Machine Learning Applications and Compiler Engineer, LPX (New College Grad 2026)

Role Summary

The engineer will develop algorithms and optimizations for NVIDIA's LPX inference and compiler stack, working at the intersection of large-scale systems, compilers, and deep learning.

The role focuses on mapping neural-network inference workloads to NVIDIA platforms, implementing compiler and runtime components, benchmarking performance, and collaborating with hardware and software teams to co-design efficient solutions.

Experience Level

Entry-level (new college graduate). Role targets recent or soon-to-be graduates but considers equivalent practical experience.

Responsibilities

The key responsibilities include designing, implementing, and evaluating compiler/runtime features and optimizations to enable high-performance inference on specialized hardware.

  • Build and maintain high-performance runtime and compiler components focused on end-to-end inference optimization.
  • Define and implement mappings of large-scale inference workloads to NVIDIA systems and hardware.
  • Extend and integrate with NVIDIA software ecosystem: libraries, tooling, and deployment interfaces.
  • Benchmark, profile, and monitor performance and efficiency metrics; use findings to improve code generation and scheduling.
  • Collaborate with hardware architects and design teams to provide software feedback and co-design features that improve performance and efficiency.
  • Prototype and evaluate compilation and runtime techniques, including graph transformations, scheduling strategies, and memory/layout optimizations for spatial processors.
  • Document and present technical results at internal reviews and external venues when appropriate.

Requirements

Required technical skills and experience. Degree requirements are listed separately under Education Requirements.
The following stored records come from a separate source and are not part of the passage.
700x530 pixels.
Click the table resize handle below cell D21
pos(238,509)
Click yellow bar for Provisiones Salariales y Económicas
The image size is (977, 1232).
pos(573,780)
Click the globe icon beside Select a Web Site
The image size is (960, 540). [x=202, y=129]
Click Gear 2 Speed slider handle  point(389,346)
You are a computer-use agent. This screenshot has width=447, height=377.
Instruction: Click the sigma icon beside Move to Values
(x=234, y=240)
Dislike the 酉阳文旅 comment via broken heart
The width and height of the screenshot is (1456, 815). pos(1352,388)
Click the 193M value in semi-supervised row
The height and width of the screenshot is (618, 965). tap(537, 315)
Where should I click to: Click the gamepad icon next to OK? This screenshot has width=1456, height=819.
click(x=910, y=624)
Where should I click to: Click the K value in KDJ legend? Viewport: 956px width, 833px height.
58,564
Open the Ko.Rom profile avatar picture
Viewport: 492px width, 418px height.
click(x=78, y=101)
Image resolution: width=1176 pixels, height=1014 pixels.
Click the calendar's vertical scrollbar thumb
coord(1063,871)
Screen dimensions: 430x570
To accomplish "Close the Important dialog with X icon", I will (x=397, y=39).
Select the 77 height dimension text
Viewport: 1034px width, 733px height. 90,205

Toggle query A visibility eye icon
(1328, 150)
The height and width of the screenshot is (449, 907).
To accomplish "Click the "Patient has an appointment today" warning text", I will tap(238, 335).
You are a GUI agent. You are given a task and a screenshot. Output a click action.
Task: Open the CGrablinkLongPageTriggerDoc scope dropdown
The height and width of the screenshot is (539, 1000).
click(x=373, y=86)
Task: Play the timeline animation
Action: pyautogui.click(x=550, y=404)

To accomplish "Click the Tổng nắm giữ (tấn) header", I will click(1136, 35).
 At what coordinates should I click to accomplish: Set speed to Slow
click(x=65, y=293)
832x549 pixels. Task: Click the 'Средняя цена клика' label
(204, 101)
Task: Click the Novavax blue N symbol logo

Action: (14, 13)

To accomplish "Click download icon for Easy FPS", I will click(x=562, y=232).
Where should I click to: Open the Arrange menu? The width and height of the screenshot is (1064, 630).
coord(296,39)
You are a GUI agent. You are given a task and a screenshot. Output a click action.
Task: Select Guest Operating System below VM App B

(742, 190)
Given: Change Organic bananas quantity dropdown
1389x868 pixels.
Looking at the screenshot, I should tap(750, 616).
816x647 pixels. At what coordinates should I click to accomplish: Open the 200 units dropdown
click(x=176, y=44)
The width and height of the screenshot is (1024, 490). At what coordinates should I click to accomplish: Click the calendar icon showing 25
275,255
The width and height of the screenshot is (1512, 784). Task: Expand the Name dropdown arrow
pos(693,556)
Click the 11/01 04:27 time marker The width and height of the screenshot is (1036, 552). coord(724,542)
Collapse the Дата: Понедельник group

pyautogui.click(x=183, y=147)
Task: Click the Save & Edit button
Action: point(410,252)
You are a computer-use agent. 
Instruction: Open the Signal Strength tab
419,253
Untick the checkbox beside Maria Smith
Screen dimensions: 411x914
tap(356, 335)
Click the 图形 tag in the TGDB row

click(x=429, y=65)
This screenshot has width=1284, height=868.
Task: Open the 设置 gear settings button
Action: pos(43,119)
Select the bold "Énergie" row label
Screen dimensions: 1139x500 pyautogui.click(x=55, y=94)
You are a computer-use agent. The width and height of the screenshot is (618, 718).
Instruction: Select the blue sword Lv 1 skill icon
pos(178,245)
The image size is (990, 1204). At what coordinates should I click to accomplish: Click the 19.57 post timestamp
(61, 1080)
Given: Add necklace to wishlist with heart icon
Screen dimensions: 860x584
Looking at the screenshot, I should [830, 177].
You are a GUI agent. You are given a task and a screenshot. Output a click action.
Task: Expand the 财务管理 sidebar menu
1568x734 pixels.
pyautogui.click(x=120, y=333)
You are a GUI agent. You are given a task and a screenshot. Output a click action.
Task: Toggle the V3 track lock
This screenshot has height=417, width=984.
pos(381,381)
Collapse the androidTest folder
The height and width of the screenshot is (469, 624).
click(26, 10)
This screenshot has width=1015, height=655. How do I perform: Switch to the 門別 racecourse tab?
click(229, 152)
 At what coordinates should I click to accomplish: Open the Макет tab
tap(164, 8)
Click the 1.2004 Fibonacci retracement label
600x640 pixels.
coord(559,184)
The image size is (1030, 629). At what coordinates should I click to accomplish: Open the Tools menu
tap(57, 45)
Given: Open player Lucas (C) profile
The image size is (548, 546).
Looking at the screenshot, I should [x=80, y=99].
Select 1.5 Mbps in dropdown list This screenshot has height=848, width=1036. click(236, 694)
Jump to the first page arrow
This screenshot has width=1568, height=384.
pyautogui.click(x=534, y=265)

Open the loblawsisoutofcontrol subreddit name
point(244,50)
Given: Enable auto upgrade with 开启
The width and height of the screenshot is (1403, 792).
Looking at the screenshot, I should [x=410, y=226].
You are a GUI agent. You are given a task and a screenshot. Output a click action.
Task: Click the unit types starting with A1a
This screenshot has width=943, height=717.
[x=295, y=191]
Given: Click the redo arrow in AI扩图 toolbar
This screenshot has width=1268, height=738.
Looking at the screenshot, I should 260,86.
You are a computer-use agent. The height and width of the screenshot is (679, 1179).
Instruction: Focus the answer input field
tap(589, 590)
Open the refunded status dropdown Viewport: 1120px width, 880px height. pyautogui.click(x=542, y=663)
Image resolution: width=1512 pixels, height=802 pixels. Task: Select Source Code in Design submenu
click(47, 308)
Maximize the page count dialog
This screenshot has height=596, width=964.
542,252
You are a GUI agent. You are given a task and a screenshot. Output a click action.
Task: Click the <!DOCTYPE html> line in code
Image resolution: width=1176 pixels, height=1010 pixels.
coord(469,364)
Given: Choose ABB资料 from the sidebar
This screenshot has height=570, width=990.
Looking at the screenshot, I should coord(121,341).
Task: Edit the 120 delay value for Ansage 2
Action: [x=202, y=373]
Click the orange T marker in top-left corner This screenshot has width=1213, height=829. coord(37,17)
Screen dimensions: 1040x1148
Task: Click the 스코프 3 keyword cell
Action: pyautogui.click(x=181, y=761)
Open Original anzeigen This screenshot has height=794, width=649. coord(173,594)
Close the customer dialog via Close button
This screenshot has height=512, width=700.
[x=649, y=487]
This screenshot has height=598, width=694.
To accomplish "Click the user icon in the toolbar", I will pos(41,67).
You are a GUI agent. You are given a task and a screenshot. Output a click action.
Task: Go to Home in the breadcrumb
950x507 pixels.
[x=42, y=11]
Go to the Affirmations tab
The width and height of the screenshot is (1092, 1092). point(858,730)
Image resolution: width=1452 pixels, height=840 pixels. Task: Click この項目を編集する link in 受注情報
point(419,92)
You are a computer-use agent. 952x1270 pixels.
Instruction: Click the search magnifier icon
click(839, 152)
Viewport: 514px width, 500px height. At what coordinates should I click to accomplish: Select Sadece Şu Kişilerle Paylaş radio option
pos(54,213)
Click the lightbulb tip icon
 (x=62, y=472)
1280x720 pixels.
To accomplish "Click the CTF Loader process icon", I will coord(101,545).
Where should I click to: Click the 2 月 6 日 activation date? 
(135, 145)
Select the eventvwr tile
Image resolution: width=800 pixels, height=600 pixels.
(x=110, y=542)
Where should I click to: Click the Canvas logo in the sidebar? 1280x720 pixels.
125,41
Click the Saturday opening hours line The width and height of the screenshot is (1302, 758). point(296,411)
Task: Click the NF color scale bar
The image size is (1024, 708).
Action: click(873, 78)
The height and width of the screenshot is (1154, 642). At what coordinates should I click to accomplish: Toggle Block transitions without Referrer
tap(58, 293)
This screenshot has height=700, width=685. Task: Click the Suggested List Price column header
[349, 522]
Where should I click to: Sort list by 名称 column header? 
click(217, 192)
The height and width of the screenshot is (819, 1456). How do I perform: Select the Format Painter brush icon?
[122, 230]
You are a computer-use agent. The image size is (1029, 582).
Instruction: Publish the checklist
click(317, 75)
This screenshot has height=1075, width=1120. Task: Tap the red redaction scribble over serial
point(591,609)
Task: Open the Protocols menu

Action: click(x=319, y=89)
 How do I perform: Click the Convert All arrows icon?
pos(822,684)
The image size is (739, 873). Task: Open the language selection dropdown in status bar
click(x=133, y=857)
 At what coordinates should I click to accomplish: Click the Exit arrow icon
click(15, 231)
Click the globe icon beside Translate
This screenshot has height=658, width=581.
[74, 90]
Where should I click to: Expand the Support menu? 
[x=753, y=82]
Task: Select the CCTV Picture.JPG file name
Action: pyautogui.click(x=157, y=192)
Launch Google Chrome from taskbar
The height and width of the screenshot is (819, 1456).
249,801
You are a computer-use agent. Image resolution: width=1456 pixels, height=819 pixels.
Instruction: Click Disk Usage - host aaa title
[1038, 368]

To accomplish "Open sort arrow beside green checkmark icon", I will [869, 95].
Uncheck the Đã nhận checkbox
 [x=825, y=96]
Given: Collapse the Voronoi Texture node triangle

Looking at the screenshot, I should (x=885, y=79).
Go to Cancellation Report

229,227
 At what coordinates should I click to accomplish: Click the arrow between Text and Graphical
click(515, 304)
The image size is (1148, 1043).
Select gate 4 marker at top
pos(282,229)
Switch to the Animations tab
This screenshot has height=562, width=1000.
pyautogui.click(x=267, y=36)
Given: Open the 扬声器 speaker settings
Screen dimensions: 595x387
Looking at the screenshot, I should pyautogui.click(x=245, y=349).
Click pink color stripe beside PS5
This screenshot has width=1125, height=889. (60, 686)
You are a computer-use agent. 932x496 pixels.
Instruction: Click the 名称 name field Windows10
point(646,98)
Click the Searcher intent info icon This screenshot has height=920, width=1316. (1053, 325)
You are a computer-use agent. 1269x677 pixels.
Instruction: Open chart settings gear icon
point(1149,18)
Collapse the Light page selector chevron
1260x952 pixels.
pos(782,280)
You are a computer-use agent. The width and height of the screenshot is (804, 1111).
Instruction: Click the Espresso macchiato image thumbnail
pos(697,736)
  • Strong software engineering skills and systems-level programming experience in C/C++ and/or Rust.
  • Solid computer science fundamentals: data structures, algorithms, and concurrency.
  • Hands-on experience with compiler or runtime development: IR design, optimization passes, or code generation.
  • Experience with LLVM and/or MLIR (building custom passes, dialects, or integrations).
  • Familiarity with deep learning frameworks (TensorFlow, PyTorch) and portable graph formats such as ONNX.
  • Understanding of parallel and heterogeneous compute architectures (GPUs, spatial accelerators, domain-specific processors).
  • Proven analytical and debugging skills; experience with profiling, tracing, and benchmarking tools to drive performance improvements.
  • Effective communication and collaboration skills for cross-functional engineering work.

Nice-to-have:

  • Direct experience with MLIR-based compilers or other multilevel IR stacks for graph-based deep learning workloads.
  • Prior work on spatial or dataflow architectures, static scheduling, or pipeline/tensor parallelism at scale.
  • Contributions to open-source ML frameworks, compilers, or runtime systems.
  • Research publications or presentations at relevant conferences (PLDI, CGO, ASPLOS, ISCA, MICRO, MLSys, NeurIPS, etc.).
  • Experience with large-scale AI distributed inference or training systems, including performance modeling and capacity planning.

Education Requirements

Pursuing or recently completed MS or PhD in Computer Science, Electrical Engineering, Computer Engineering, or a related technical field, or equivalent practical experience.


About the Company

Company: NVIDIA

Headquarters: Santa Clara, California, USA

NVIDIA is a global leader in accelerated computing, renowned for its innovative solutions in AI and digital twins that transform diverse industries. The company specializes in networking technologies, providing end-to-end InfiniBand and Ethernet solutions for servers and storage that optimize performance and scalability. NVIDIA serves sectors such as high-performance computing, enterprise data centers, and cloud computing, constantly reinventing its products and services to stay ahead in the market.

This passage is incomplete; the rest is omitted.